System: Shadowrun 4th Ed

The game had a killer premise. You’re not runners. Your people, normal (or at least semi-normal) people. Most of you work for Renraku, the other two are tourists in the Renraku Archology. Today is the ribbon cutting announcing the opening of the Archology. Today something very bad is going to happen.

Our characters started the game together, on an elevator, stuck somewhere around the 170th floor of the Archology. Something was wrong and it just got worse as we went. I’ll leave out all the details in case Rich opts to run it again, which I highly recommend. It was a great game.

What Rocked

It was very cool not to be a runner. In fact, I’ve heard of and/or been in a few games where we weren’t runners and they’ve been a lot more rewarding than “You’ve got a job from a John”. We, for the most part were highly trained Renraku employee. That not only gave us a sense of purpose and place in the game but also gave us a lot of investment in the Archology as a whole.

Secrets in the game we well crafted. Some of them came out immediately (like mine) and others only under stress. Some were just hinted at, but all came to the surface in one way or another. In my case my secret was tiny, nothing that would really have hurt me if I revealed it (and I did, several times) but it totally drove my character forward.

The players, pretty much awesome all around. I really wanted to have a personal relationship with my boss (played by Josiah) and I got it, even if it was a somewhat antagonistic. I also kept trying to convince the orc I wasn’t racist against meta-humans but then kept having to call on him because he was strong or tough or some other orc stereotype. It was good stuff.

The game had a good amount of creep to it. Who do you trust? What does it mean to be human? When standing on the edge of oblivion and a voice calls out to you offering aid, how do you know it’s not just another trap? Not horror really, just very unsettling.

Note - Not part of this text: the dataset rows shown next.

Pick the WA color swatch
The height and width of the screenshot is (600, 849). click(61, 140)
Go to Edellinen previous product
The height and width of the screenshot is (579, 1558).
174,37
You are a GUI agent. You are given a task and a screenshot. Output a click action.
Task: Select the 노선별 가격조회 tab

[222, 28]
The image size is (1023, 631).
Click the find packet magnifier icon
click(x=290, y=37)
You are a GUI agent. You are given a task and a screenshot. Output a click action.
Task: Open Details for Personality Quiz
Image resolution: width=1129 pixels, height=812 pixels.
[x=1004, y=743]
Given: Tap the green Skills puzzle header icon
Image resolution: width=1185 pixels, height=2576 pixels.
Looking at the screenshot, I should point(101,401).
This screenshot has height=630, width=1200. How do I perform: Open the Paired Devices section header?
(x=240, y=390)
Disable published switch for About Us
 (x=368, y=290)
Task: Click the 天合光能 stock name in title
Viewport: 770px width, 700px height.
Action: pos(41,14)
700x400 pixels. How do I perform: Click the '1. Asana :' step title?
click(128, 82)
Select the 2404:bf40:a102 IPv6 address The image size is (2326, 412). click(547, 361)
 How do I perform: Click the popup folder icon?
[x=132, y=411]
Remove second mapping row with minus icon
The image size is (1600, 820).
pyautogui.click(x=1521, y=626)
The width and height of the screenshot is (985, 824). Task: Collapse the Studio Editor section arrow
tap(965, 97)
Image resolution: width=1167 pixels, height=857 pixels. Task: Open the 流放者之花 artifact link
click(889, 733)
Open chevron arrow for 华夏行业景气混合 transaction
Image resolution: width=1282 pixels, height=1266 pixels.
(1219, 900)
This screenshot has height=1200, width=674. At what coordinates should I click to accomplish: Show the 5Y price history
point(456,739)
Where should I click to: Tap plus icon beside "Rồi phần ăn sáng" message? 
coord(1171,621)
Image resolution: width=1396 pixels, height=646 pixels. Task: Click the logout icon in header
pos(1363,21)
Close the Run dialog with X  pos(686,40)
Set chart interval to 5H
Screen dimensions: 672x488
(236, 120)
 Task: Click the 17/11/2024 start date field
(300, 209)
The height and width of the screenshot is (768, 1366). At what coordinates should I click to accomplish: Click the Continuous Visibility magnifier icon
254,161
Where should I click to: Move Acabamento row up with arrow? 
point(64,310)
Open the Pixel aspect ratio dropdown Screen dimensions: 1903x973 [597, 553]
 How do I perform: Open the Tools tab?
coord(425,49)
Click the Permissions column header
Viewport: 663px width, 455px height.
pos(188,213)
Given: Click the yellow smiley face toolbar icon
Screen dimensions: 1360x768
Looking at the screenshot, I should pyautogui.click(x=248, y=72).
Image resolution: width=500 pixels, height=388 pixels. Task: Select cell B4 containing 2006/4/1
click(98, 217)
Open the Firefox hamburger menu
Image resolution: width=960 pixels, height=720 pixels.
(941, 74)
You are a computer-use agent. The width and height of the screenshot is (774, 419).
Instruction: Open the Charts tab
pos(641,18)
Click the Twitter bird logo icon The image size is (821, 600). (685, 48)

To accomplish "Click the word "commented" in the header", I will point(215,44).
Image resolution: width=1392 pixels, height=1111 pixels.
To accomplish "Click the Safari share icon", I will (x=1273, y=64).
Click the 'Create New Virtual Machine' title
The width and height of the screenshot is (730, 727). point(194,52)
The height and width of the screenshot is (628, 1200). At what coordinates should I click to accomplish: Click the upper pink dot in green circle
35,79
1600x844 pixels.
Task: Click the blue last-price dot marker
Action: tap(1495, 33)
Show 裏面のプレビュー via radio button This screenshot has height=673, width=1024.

I was a little bit… just a tiny bit… Bill Paxton from Aliens. It was that Creepy.

Bears. Freaking Armadillo Bears. Awesome.

What could have been improved

We had some pacing issues at first; the story seemed to take a while to get rolling. It can certainly be argued that a slow start gives role-playing opportunities but I really prefer that relationships develop under tension, where something is at stake.

Combat (this is true of most systems) usually bugs me because it is too slow. And my character got to shoot 4 times, as opposed to other people just going once. So even when I had the advantage, I was still a little annoyed by the system. But, to Rich’s credit he streamlined it pretty well. Things were MUCH faster than they could have been. Wushu has all its own set of issues but I think it would do better than Shadowrun core mechanics for combat only. Sadly it wouldn’t cover a lot of other stuff that Shadowrun does do well.